Apart from the political challenges, there is a more fundamental problem with charging mechanisms. A growing body of evidence suggests that where money enters a relationship or transaction it weakens social responsibility; people start to view the issue more selfishly; they become more resistant to any sacrifice required of them. Two traffic removal examples illustrate the point.

In 2014 York City Council trialled the closure of Lendal Bridge in the city centre to general traffic, enforced by number plate recognition cameras. The road layout was confusing, catching many drivers unaware. The original aim, to improve the city centre, became submerged by growing public anger at the 57,000 fixed penalty notices issued. A traffic adjudicator eventually ruled against the Council on legal technicality (a bridge cannot be considered as a bus lane) and the trial was abandoned.

Copenhagen is a pioneering city; it began removing traffic from its inner areas in the 1960s. The results in modal shift have been dramatic; it has one of the lowest levels of car use (29% for commuting) for a city of its size in a developed country. Then as the city continued to grow plans were developed for a congestion charge. This provoked a political backlash, which not only sank that proposal it has also (according to this article) set back the whole progressive transport agenda.

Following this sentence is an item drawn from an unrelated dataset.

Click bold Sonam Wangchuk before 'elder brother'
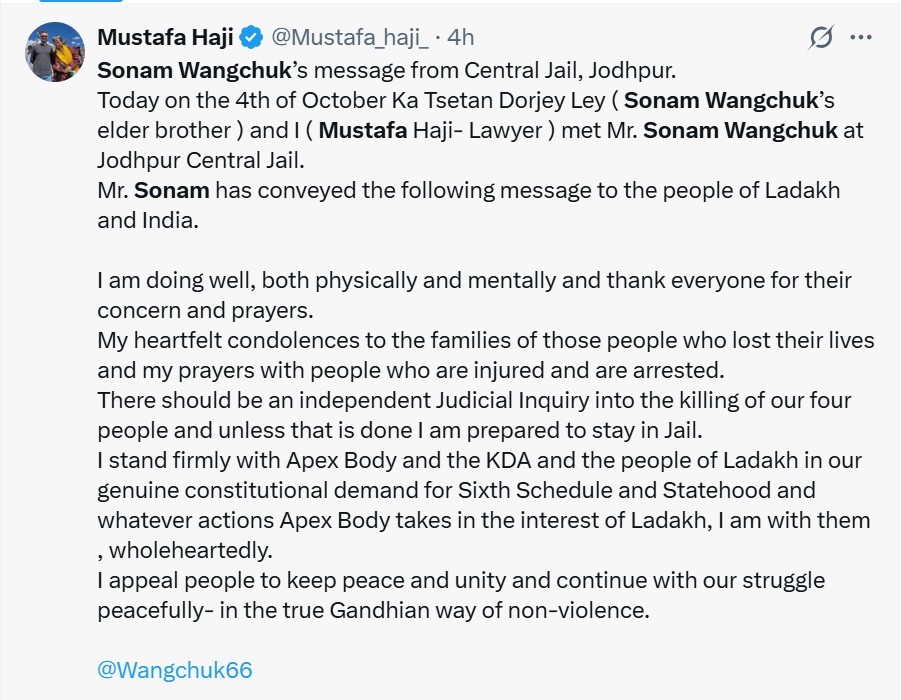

So what are the implications of all this for urban transport authorities? Although variable charging may be the only effective solution to road congestion, there are other ways to reduce air pollution. Traffic removal, through pedestrianisation, closing, narrowing and/or filtering roads, coupled with selective bans on the most polluting vehicles (as recommended by the CiLT) could achieve the same objectives without raising the spectre of profiteering local councils.

The other key message to any authority considering traffic removal is this: emphasise the benefits for everyone and don’t combine your projects with revenue-raising measures. A workplace parking levy, for example, may be used to fund public transport investments (because we already pay for public transport) but don’t mix it with controversial traffic removal or public realm improvements.